__Written exercise A__
Put the records into a two-column CSV with the columns request and answer. Begin at the start of the records and stop after the line that contains "(x=145, y=208)". Make one row per request, with each field quoted and line breaks replaced by spaces, and omit the pictures.

__Supplied text__
>>>>>
All timings in this article make use of the following benchmarking methodology: using JLBH we send a sustained number of 32 byte messages per second (accounting for coordinated omission) and these messages are timestamped then written in to a Chronicle Queue. Another thread waits for these messages to arrive and picks them up, recording the difference between the time after reading vs the timestamp from before writing and records in a histogram. All experiments were run on an un-tuned CentOS server.

Chronicle Queue, 50K msgs/sec of 32 bytes

We execute 8 runs of 200sec each, each run writes ~320MB. Latencies increase with increasing percentiles but they remain reasonably low, the worst 99.99th percentile is under 25μs. Vertical axis is logarithmic.

Chronicle Queue, 50K msgs/sec of 32 bytes

Chronicle Queue, 250K msgs/sec of 32 bytes

We execute 8 runs of 100sec each, each run writes ~800MB. Here we see high percentile pauses appearing. We can see that latencies are low and stable beneath the 99.97th percentile but, once there, they start to increase to the low milliseconds - 99.99 is ~2.5ms. Vertical axis is logarithmic.
<<<<<
__Provided records__
>>>>>
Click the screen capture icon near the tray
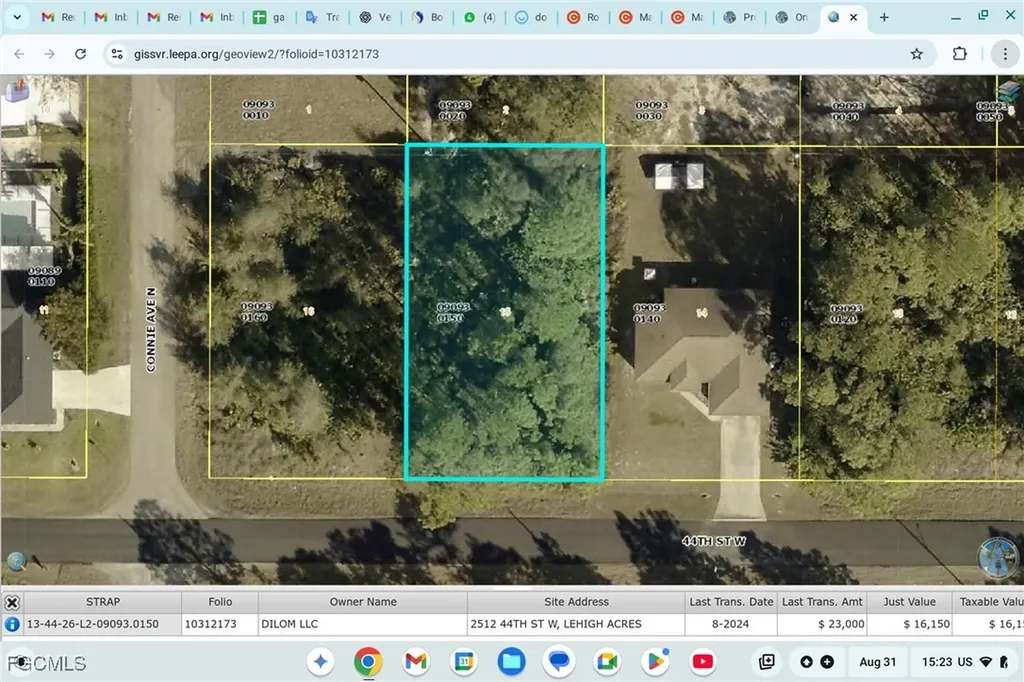The width and height of the screenshot is (1024, 682). tap(766, 661)
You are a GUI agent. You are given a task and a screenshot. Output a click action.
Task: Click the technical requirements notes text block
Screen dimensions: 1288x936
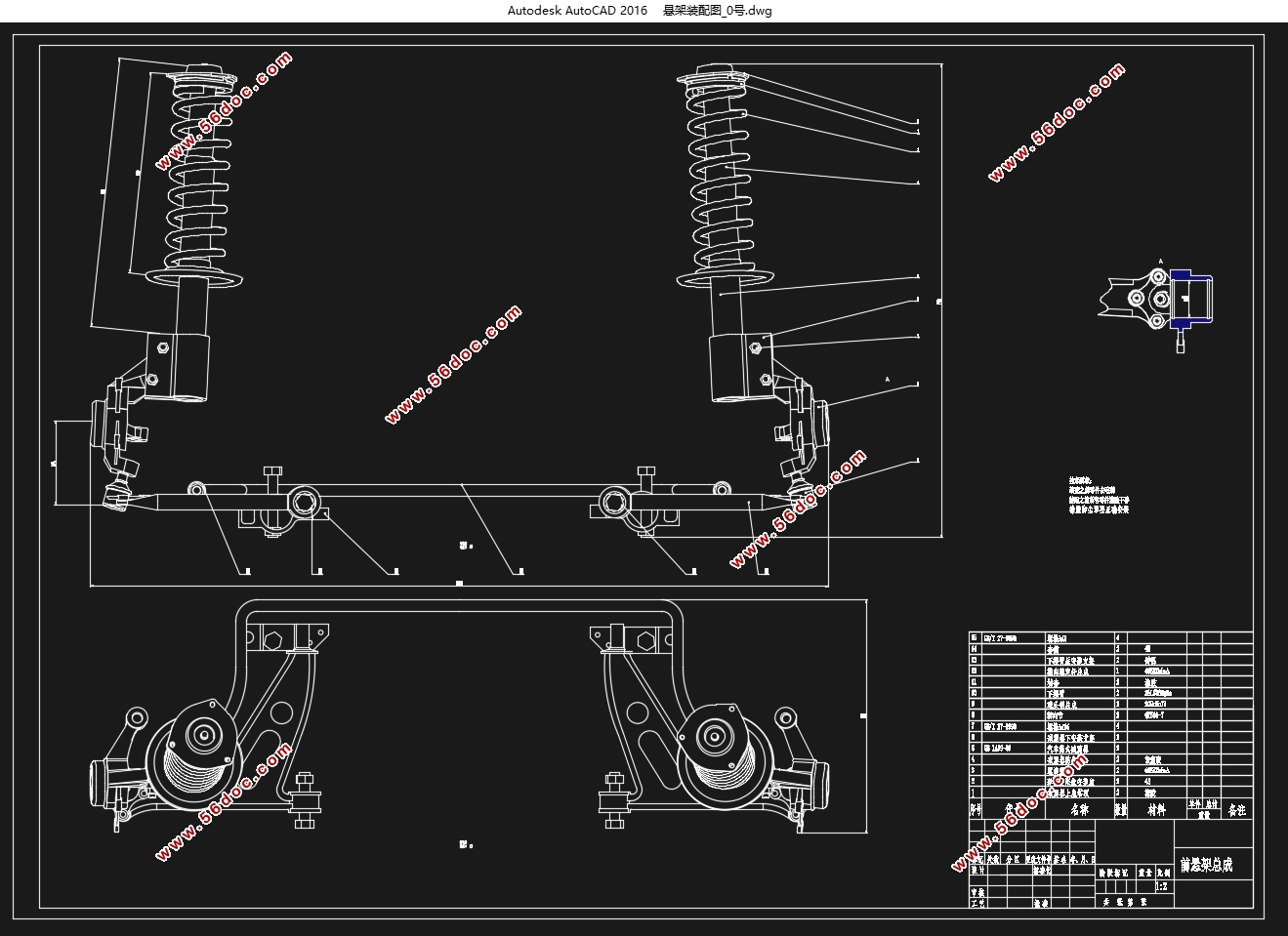[x=1100, y=495]
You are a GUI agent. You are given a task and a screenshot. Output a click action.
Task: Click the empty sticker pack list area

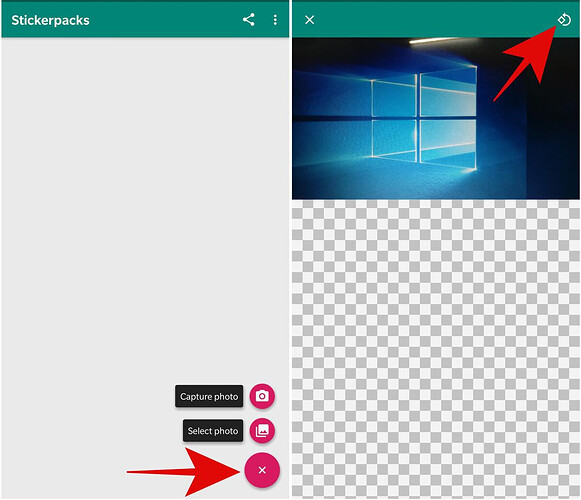(x=145, y=208)
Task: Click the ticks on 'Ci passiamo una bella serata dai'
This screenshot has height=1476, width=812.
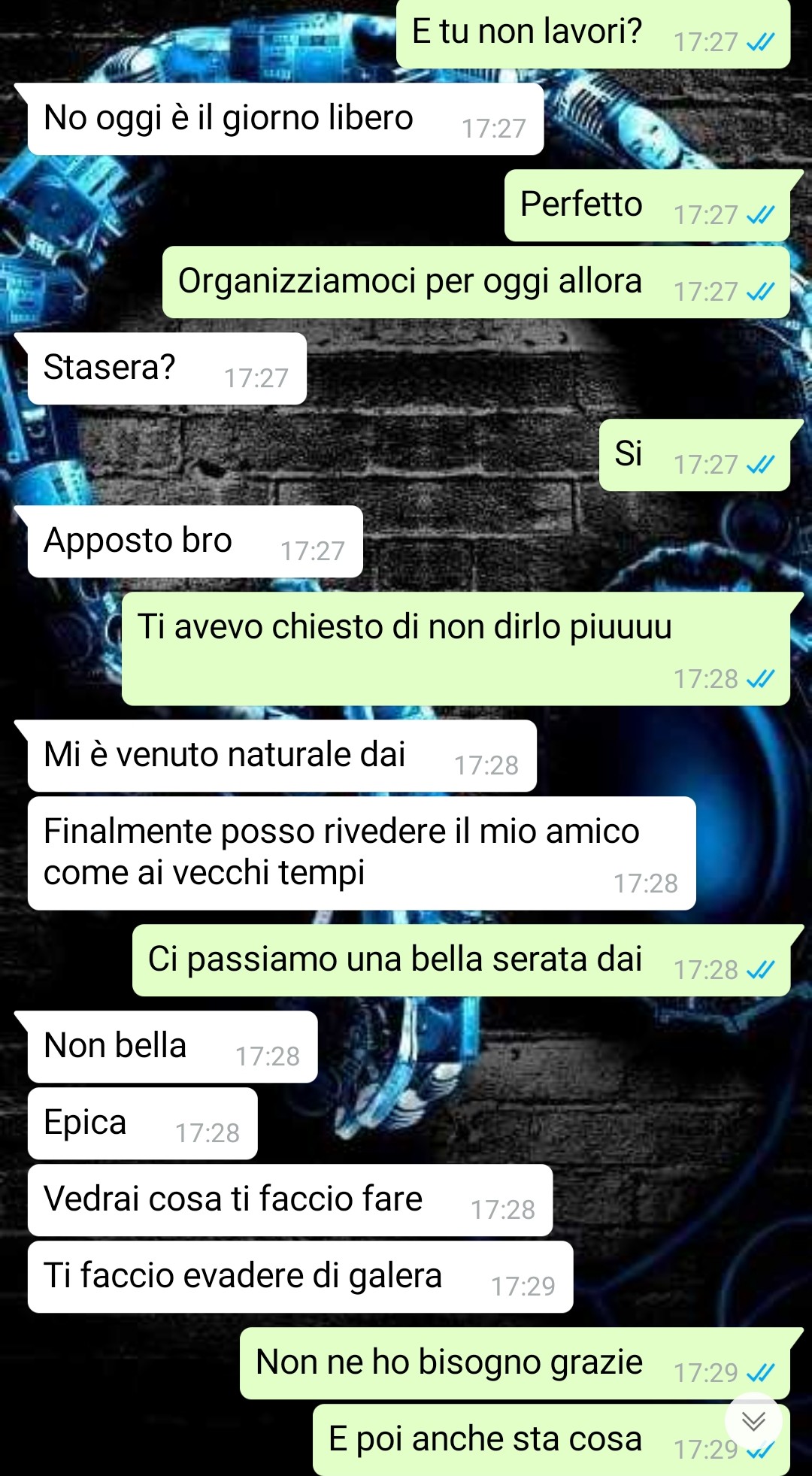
<<<<<
__Written exercise B__
Extend the text on Chronicle Queue latency benchmarks, picking up after its last sentence.

__Answer A__
request,answer
"Click the screen capture icon near the tray","The width and height of the screenshot is (1024, 682). tap(766, 661)"
"You are a GUI agent. You are given a task and a screenshot. Output a click action. Task: Click the technical requirements notes text block Screen dimensions: 1288x936","[x=1100, y=495]"
"You are a GUI agent. You are given a task and a screenshot. Output a click action. Task: Click the empty sticker pack list area","(x=145, y=208)"

__Answer B__
Chronicle Queue, 250K msgs/sec of 32 bytes

Chronicle Queue with pretoucher, 250K msgs/sec of 32 bytes

If Chronicle-Queue’s pretoucher is used, this improves the high percentiles (99.97 cut in half and 99.99 reduced by 1/3rd), but they are still sub-optimal. Vertical axis is logarithmic.

To minimise latency of writes, the pretoucher is designed to be run in a separate thread (or process) and aggressively ‘pre-touch’ the pages in a queue, so that they are resident in the page-cache (i.e. loaded from storage) before they are required by the application.

Chronicle Queue with pretoucher, 250K msgs/sec of 32 bytes

Why do we see these delays and how to fix

The short answer is that the OS is introducing the delays, because it is stalling the process while waiting for a page to be read from or written to disk. You can reduce these delays:

Making use of Chronicle Queue’s pretoucher helps, and research continues into how to make the pretoucher work more effectively.
Mapping the queue to /tmpfs removes delays caused by disk I/O, but only if it is small enough and you have a suitable replication or backup strategy.
Tuning of the BIOS and OS is effective, although requires patience and expertise: power states, BIOS, kernel, RAID, even changing to an alternative file system all help.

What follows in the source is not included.